ECLI:NL:HR:2004:AR3280
Hoge Raad
- Cassatie
- F.H. Koster
- G.J.M. Corstens
- W.A.M. van Schendel
- Rechtspraak.nl
Cassatie over bewijsvoering en inhoud van bewijsmiddelen in strafzaak
In deze zaak heeft de Hoge Raad op 23 november 2004 uitspraak gedaan in een cassatieprocedure tegen een arrest van het Gerechtshof te 's-Hertogenbosch. De verdachte, geboren in 1930, was eerder veroordeeld door de Politierechter in de Rechtbank te Breda voor valsheid in geschrift en andere strafbare feiten. Het Gerechtshof had het vonnis van de Politierechter bevestigd, maar de verdachte stelde in cassatie dat de bewezenverklaring niet naar de eisen der wet was omkleed. De Hoge Raad oordeelde dat noch het bestreden arrest, noch het bevestigde vonnis de inhoud van de bewijsmiddelen bevatte, zoals vereist door artikel 359, eerste lid, van het Wetboek van Strafvordering. Dit gebrek in de bewijsvoering leidde tot de conclusie dat de bestreden uitspraak vernietigd moest worden, maar uitsluitend wat betreft de beslissingen over het tenlastegelegde feit en de strafoplegging. De zaak werd vervolgens verwezen naar het Gerechtshof te Arnhem voor herbehandeling.

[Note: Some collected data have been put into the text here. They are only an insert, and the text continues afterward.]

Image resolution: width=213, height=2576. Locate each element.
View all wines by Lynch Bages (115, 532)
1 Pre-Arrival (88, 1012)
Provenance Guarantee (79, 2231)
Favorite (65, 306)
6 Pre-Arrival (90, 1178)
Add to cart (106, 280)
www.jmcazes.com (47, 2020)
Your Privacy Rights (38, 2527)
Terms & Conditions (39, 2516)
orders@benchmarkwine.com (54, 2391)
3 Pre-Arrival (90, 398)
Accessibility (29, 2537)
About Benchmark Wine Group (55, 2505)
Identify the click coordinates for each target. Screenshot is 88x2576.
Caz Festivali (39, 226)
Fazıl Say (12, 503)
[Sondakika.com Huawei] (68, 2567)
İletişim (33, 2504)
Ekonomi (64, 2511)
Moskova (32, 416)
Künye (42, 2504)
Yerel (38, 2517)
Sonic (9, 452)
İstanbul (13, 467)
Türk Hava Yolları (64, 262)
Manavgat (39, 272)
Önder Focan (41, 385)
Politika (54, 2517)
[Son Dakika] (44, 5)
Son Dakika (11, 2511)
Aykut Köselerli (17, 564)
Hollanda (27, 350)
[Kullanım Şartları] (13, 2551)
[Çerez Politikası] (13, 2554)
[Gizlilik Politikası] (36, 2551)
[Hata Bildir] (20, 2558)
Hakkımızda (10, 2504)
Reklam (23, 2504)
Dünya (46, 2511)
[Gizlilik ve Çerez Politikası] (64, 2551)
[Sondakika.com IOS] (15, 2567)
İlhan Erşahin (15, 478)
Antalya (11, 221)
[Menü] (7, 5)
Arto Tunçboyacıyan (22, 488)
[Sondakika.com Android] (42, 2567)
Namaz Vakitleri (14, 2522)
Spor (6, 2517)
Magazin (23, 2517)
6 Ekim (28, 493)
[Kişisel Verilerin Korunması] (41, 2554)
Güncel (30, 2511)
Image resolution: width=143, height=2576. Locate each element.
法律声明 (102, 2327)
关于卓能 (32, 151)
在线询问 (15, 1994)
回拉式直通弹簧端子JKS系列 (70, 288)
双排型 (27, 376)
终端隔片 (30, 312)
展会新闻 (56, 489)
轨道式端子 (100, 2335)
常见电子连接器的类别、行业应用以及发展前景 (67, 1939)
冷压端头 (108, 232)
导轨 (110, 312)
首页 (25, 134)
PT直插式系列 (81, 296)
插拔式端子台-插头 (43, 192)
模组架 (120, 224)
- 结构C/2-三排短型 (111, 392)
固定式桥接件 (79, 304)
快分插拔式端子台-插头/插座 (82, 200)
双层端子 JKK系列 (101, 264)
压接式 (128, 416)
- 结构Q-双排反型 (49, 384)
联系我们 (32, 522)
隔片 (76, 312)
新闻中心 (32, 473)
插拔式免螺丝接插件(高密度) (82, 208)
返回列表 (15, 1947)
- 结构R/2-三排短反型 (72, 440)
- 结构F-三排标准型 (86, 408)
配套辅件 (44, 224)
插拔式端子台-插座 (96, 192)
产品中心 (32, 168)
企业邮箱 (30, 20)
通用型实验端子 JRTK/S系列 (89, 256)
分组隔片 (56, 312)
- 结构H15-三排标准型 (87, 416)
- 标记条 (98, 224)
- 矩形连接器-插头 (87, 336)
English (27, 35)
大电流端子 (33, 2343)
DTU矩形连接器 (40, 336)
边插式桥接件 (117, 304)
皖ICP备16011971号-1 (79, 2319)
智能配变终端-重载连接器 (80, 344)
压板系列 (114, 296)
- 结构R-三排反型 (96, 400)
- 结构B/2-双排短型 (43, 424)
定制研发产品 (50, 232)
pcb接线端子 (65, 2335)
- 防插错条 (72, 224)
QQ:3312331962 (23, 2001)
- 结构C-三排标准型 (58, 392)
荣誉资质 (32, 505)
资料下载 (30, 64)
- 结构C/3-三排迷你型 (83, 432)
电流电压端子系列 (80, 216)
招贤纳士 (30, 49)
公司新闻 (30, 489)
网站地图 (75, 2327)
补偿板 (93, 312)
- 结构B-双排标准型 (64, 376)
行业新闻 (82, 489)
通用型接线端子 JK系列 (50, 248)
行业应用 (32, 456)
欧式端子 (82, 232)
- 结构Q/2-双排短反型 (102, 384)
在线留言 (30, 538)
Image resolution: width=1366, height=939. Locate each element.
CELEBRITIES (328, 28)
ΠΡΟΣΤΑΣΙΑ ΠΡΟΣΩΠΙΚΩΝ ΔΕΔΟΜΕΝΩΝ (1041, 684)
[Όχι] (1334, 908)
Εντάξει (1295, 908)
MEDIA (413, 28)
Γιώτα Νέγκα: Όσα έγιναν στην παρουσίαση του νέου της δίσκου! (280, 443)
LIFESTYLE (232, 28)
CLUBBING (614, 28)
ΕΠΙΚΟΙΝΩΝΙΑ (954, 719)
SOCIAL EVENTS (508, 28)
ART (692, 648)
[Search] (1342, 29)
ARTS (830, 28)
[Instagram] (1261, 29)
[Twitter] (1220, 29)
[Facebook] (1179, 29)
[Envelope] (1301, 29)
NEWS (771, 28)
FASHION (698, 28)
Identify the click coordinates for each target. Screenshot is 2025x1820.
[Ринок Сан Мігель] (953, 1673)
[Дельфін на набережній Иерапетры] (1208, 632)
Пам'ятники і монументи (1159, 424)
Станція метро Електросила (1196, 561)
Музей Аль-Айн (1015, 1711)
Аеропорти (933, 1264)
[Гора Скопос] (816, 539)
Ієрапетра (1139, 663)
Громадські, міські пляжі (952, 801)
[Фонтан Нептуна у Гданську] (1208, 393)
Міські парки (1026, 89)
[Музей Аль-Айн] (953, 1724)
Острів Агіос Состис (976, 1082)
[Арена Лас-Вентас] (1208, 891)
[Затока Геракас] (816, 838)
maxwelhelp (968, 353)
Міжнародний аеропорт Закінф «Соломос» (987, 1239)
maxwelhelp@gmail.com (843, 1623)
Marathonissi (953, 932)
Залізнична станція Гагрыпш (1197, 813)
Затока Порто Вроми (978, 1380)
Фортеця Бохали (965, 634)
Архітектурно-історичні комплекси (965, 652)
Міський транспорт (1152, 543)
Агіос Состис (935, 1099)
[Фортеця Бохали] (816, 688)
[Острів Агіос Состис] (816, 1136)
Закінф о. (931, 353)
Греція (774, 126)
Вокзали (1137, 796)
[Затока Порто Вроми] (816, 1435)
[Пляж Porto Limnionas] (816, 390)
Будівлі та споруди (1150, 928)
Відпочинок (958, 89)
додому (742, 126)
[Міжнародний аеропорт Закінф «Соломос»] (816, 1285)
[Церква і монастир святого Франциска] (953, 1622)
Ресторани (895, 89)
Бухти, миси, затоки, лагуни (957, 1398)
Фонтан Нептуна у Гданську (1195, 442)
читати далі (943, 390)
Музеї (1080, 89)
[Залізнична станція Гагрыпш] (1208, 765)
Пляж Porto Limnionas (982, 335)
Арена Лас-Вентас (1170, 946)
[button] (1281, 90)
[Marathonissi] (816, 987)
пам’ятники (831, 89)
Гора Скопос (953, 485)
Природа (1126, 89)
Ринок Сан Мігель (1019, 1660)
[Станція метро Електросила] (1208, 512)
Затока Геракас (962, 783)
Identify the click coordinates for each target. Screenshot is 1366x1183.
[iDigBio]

De Hoge Raad benadrukte dat de inhoud van de bewijsmiddelen essentieel is voor de beoordeling van de bewezenverklaring. In deze zaak was de verklaring van de verdachte, waarin hij ontkende samen te wonen met een medeverdachte, niet voldoende onderbouwd en werd door het Hof als ongeloofwaardig beschouwd. De Hoge Raad concludeerde dat de klacht van de verdachte terecht was voorgesteld, omdat de uitspraak niet voldeed aan de wettelijke vereisten voor bewijsvoering. De zaak zal nu opnieuw worden behandeld door het Gerechtshof, waarbij de eerder opgelegde straf en de bewijsvoering opnieuw onder de loep genomen zullen worden.